▶ _WHAT IS REQUIRED_
Reproduce verbatim the lines of the data below, starting at the line that contains "In order to click on soccer-ball" and ending at the line that contains "In order to click on sidebar: My", with both of those lines included.

▶ _RECORDS FOR PROCESSING_
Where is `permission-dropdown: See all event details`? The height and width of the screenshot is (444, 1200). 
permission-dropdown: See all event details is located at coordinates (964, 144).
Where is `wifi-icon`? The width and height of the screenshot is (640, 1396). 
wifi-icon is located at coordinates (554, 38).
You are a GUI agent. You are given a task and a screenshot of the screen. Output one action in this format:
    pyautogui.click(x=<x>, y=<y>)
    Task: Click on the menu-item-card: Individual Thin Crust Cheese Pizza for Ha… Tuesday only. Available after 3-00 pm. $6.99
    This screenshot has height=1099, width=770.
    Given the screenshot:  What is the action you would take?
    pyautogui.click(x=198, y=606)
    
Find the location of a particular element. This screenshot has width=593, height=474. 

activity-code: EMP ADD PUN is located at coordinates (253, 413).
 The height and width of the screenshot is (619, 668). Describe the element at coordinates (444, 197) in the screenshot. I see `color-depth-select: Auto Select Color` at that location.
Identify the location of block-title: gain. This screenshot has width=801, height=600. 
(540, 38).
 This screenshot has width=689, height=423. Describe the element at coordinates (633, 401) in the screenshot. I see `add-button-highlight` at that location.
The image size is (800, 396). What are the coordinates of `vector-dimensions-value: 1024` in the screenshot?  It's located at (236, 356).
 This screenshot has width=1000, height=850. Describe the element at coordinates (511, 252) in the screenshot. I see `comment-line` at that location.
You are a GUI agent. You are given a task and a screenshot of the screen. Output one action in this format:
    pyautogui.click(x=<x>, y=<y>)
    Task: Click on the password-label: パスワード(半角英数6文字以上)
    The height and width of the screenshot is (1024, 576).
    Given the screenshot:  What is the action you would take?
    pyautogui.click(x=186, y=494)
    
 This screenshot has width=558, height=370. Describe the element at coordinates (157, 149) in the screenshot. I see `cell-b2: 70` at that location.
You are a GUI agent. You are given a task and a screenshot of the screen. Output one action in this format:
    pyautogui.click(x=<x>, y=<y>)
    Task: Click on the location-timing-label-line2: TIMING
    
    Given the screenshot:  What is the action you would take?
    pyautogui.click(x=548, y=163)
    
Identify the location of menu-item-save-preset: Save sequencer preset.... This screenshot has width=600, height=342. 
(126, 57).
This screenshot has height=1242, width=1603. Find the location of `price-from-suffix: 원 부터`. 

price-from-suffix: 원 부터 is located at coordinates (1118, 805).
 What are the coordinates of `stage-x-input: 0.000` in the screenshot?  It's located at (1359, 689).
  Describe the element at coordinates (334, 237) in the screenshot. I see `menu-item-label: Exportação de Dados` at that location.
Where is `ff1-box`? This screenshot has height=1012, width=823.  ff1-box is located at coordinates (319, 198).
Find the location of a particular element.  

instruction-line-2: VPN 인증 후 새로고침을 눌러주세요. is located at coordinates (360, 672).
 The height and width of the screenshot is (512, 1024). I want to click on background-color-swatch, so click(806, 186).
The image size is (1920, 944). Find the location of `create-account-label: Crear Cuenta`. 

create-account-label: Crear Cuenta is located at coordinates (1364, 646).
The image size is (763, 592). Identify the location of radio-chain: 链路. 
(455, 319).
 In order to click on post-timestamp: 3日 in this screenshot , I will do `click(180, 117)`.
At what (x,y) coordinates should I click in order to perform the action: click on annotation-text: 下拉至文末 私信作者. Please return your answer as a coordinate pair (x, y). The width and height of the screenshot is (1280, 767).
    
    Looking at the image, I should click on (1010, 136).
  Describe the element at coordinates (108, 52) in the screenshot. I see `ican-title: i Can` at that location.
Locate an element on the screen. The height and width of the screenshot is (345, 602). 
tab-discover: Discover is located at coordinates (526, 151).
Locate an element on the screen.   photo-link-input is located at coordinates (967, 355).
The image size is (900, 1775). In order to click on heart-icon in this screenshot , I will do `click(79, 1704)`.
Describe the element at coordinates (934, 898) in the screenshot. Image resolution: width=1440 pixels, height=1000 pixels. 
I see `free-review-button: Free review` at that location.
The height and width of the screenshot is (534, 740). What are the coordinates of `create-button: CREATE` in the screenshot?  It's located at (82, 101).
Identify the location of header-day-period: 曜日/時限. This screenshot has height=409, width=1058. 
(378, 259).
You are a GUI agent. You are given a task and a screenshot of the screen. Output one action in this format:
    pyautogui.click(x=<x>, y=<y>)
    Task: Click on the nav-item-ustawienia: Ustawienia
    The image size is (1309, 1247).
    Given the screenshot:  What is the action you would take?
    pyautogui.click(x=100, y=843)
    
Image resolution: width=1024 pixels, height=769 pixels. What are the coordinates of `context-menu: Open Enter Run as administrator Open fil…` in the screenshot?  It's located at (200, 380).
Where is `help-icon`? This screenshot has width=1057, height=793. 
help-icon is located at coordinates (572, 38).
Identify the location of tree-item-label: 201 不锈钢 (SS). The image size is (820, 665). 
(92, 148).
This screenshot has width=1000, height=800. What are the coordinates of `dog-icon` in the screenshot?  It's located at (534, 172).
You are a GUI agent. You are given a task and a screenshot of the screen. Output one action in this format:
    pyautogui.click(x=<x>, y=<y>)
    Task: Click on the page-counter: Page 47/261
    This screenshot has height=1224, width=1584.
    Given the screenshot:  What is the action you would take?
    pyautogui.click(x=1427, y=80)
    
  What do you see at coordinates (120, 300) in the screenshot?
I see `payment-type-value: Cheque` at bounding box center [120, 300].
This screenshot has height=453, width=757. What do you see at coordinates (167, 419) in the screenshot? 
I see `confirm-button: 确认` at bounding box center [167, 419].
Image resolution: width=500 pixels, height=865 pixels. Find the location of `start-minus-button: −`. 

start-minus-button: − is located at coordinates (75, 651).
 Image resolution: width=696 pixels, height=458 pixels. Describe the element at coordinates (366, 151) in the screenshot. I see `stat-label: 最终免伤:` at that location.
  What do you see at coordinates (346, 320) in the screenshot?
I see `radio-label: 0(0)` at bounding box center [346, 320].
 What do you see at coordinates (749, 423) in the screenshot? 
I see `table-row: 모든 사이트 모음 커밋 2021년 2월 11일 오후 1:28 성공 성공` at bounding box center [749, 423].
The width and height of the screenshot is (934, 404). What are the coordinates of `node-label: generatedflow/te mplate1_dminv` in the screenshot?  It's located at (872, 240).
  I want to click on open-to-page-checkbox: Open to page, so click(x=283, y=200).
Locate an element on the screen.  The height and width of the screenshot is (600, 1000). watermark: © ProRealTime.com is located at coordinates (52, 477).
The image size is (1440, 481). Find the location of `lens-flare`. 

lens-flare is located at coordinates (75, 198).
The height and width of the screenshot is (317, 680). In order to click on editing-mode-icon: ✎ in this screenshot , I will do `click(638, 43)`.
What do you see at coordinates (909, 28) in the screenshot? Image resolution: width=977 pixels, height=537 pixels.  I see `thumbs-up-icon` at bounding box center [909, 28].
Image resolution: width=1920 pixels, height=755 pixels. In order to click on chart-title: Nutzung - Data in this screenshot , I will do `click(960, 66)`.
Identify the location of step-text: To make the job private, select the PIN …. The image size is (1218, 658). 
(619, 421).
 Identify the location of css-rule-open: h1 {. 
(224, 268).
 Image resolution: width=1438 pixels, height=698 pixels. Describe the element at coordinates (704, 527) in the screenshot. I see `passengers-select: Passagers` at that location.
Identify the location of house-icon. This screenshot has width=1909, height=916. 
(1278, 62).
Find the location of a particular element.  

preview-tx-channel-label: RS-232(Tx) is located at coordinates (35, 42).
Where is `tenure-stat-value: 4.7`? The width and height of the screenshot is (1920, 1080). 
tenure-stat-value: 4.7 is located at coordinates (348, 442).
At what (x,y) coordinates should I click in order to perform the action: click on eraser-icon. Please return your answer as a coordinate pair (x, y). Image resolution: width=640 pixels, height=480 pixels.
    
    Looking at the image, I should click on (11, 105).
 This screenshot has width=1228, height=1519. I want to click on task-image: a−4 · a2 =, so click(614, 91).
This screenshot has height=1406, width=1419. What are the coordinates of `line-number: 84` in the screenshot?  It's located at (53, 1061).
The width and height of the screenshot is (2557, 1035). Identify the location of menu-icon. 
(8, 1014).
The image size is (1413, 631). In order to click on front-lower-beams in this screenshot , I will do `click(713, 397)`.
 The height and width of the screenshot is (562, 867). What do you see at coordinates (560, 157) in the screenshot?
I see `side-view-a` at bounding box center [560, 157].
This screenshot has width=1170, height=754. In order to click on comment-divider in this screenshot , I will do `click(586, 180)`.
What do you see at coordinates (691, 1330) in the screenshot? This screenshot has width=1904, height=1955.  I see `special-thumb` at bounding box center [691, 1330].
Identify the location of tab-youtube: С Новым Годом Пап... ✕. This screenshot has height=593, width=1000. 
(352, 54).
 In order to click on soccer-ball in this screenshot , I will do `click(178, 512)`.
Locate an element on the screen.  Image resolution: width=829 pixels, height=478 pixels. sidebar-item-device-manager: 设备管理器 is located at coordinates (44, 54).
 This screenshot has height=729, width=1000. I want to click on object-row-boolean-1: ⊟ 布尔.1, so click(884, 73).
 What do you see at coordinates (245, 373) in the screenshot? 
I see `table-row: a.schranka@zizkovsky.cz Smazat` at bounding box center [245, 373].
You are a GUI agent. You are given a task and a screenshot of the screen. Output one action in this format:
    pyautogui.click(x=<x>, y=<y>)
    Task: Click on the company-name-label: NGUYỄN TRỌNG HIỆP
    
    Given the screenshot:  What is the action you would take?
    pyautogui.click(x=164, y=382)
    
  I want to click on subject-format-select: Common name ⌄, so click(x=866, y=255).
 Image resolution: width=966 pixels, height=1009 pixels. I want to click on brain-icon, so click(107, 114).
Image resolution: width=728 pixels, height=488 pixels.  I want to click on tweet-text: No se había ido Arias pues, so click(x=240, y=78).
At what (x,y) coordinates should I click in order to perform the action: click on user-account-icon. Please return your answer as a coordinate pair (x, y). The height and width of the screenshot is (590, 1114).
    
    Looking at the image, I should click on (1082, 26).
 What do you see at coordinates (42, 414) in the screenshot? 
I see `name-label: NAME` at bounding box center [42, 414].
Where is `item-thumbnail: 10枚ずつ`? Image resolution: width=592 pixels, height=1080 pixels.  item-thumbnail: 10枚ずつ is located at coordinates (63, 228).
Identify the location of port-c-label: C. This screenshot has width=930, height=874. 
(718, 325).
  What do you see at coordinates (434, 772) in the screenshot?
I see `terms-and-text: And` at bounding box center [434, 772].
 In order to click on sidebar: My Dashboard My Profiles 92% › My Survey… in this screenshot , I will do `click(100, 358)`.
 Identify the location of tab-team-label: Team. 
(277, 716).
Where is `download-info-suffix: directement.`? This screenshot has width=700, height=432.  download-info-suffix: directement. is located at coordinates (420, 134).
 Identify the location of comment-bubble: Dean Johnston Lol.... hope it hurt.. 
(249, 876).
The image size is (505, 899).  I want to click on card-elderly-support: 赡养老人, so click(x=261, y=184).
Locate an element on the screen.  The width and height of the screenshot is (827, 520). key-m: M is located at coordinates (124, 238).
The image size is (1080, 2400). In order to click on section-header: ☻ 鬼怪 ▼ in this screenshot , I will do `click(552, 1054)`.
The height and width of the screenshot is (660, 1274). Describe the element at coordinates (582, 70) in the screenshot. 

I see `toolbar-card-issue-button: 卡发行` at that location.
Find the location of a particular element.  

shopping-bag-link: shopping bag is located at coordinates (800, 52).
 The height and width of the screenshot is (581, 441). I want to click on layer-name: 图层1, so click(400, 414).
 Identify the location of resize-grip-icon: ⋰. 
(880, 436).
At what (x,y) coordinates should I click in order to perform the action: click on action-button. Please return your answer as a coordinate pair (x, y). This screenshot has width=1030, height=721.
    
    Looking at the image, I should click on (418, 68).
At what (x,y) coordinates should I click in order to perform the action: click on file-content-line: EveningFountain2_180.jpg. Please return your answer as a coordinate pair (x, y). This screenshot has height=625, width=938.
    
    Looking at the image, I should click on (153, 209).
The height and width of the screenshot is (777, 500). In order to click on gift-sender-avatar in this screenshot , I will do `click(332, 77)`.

▶ _WRITTEN RESPONSE_
 In order to click on soccer-ball in this screenshot , I will do `click(178, 512)`.
Locate an element on the screen.  Image resolution: width=829 pixels, height=478 pixels. sidebar-item-device-manager: 设备管理器 is located at coordinates (44, 54).
 This screenshot has height=729, width=1000. I want to click on object-row-boolean-1: ⊟ 布尔.1, so click(884, 73).
 What do you see at coordinates (245, 373) in the screenshot? 
I see `table-row: a.schranka@zizkovsky.cz Smazat` at bounding box center [245, 373].
You are a GUI agent. You are given a task and a screenshot of the screen. Output one action in this format:
    pyautogui.click(x=<x>, y=<y>)
    Task: Click on the company-name-label: NGUYỄN TRỌNG HIỆP
    
    Given the screenshot:  What is the action you would take?
    pyautogui.click(x=164, y=382)
    
  I want to click on subject-format-select: Common name ⌄, so click(x=866, y=255).
 Image resolution: width=966 pixels, height=1009 pixels. I want to click on brain-icon, so click(107, 114).
Image resolution: width=728 pixels, height=488 pixels.  I want to click on tweet-text: No se había ido Arias pues, so click(x=240, y=78).
At what (x,y) coordinates should I click in order to perform the action: click on user-account-icon. Please return your answer as a coordinate pair (x, y). The height and width of the screenshot is (590, 1114).
    
    Looking at the image, I should click on (1082, 26).
 What do you see at coordinates (42, 414) in the screenshot? 
I see `name-label: NAME` at bounding box center [42, 414].
Where is `item-thumbnail: 10枚ずつ`? Image resolution: width=592 pixels, height=1080 pixels.  item-thumbnail: 10枚ずつ is located at coordinates (63, 228).
Identify the location of port-c-label: C. This screenshot has width=930, height=874. 
(718, 325).
  What do you see at coordinates (434, 772) in the screenshot?
I see `terms-and-text: And` at bounding box center [434, 772].
 In order to click on sidebar: My Dashboard My Profiles 92% › My Survey… in this screenshot , I will do `click(100, 358)`.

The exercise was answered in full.